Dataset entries
⟨
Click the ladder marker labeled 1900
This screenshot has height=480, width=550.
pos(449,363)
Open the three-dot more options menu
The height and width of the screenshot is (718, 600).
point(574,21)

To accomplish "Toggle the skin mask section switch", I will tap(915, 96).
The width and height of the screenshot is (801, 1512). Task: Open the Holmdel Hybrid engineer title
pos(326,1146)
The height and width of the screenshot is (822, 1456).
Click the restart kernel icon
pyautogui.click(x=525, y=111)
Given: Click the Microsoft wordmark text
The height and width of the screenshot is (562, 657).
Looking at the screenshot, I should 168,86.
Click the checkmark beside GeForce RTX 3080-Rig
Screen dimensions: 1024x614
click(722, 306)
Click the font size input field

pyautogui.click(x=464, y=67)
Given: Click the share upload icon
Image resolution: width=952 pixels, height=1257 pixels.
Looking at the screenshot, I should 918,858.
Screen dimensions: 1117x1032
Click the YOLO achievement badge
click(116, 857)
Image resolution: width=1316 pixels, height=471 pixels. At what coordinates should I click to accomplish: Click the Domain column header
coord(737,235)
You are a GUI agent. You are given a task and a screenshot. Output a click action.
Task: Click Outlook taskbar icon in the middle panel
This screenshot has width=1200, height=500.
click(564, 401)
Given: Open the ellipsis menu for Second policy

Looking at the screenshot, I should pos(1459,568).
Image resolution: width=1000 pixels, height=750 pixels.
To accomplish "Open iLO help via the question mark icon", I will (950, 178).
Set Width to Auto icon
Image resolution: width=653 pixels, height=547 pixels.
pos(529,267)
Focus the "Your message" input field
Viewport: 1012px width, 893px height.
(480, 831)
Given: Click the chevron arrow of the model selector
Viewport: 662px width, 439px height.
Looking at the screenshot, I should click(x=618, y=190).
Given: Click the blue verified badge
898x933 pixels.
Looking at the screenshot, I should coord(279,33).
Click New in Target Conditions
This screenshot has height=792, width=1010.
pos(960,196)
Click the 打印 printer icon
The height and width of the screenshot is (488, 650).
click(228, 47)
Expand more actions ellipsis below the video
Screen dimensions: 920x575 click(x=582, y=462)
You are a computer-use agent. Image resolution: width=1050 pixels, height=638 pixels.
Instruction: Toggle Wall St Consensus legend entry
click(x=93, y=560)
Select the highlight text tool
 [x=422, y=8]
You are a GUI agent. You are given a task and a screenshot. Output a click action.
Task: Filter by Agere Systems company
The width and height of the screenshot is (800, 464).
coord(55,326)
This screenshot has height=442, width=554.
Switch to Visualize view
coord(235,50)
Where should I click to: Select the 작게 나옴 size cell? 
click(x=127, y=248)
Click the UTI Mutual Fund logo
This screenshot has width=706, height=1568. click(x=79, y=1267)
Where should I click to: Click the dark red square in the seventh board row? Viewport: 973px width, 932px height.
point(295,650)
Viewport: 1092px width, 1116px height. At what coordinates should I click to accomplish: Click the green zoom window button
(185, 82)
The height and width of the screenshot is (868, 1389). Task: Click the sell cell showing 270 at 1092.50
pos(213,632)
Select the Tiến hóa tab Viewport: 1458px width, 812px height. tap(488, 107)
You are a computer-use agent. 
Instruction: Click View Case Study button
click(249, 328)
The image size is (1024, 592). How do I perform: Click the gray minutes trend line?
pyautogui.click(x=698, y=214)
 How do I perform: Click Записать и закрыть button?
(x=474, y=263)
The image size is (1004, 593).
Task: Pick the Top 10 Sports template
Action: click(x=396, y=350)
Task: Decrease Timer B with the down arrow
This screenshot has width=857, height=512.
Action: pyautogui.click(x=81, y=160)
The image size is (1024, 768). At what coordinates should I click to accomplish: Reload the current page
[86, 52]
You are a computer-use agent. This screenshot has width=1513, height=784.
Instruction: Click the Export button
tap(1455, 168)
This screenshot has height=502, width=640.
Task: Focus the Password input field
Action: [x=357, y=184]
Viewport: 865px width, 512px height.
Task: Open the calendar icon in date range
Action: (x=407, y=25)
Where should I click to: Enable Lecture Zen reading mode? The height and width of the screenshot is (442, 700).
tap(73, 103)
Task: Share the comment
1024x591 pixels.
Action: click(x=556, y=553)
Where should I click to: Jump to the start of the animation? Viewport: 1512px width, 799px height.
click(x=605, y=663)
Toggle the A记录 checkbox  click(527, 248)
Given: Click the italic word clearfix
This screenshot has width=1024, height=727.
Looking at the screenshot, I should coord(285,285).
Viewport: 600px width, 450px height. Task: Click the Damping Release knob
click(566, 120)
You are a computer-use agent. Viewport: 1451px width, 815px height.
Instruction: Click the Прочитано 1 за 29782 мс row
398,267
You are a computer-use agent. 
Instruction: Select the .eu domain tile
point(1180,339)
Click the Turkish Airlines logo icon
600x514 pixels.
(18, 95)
⟩
Directions for this task:
Wherever the string "arrow" occurs in the records, copy the line it is in.

Expected answer:
Given: Click the chevron arrow of the model selector
Task: Decrease Timer B with the down arrow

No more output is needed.